WHAT THIS TASK INVOLVES ::
Please filter the entries and return only the lines that include "scrollbar".

DATA SUPPLIED ::
***
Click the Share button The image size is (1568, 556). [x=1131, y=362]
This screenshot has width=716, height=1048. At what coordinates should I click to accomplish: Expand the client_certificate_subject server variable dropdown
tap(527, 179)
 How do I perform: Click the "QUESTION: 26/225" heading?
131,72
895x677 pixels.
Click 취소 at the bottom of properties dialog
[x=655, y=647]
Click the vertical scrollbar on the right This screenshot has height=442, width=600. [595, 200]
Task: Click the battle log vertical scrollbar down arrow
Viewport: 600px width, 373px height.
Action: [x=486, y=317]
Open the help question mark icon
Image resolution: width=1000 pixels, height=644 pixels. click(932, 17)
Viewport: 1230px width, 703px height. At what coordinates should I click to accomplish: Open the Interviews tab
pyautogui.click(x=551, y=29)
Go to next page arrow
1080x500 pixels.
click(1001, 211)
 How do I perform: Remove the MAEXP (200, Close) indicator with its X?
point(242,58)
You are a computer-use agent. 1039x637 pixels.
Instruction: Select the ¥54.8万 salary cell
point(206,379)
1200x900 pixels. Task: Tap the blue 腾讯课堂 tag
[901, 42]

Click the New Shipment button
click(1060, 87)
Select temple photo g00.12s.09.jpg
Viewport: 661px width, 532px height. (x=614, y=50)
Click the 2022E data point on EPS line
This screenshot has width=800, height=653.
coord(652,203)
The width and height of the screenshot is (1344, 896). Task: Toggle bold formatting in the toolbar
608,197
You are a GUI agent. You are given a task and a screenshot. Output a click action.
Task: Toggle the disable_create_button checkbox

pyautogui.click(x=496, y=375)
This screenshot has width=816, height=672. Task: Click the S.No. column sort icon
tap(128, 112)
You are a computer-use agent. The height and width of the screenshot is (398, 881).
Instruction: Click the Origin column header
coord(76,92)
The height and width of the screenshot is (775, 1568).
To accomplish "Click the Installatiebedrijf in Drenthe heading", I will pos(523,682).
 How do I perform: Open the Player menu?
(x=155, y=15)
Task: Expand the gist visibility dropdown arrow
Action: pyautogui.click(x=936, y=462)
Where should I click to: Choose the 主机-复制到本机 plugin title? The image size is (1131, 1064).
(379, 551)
***
EXERCISE ANSWER ::
Click the vertical scrollbar on the right This screenshot has height=442, width=600. [595, 200]
Task: Click the battle log vertical scrollbar down arrow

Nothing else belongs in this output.